土屋ホールディングス(本社・札幌市、土屋昌三社長)が、恵庭市営住宅恵央団地で建設を進めていた道内初の木造4階建の中層公営住宅が12月15日に完成した。

 完成した住宅は、2023年に恵庭市が民間資金活用による社会資本整備(PFI)を活用して募集した市営住宅恵央団地建て替え事業を受注したもの。土屋ホールディングス傘下の土屋ホーム(本社・札幌市、山川浩司社長)が手がけた。

 敷地面積約1万2000平方㍍に、道内では初の木造中層公営住宅となる木造4階建て1棟(60戸)と、木造平屋づくりの5棟(各4戸)を建設した。

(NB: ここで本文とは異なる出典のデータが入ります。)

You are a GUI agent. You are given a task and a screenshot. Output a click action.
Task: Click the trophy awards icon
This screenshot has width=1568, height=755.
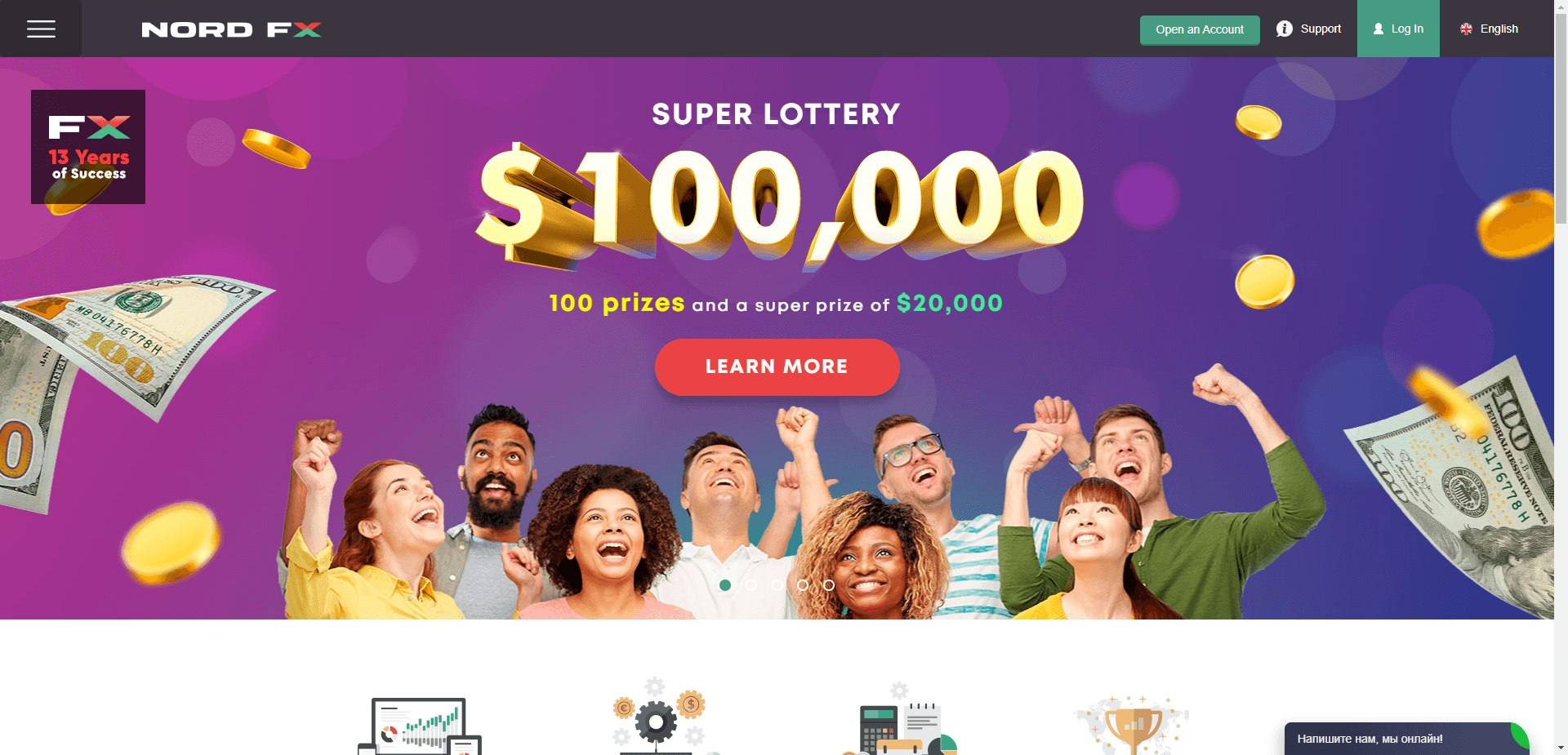click(1134, 725)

 使用木材の98%が道産材を主体とした国産材で、先端技術により耐火性や耐震性を確保。RC造に比べ躯体の軽量化や工期短縮、建設コストを削減したほか、温室効果ガス排出量を抑え環境負荷の低減も図った。

 同社では22年に、環境共生住宅として木造中層住宅「LAPEACE(ラピス)」をリリースしており、今回もその技術が採用された。

 12月8日に行われた内覧会で山川社長は「木造住宅は、コストメリットが大きいが、一般住宅に比べ賃貸住宅では、環境負荷対策が進んでいないのが現状です。完成した住宅は断熱等級7と断熱性能を示す最高ランク。建設時の環境負荷低下に加え、入居後の光熱費削減でライフサイクルコストの軽減も実現しています」と普及を呼びかける。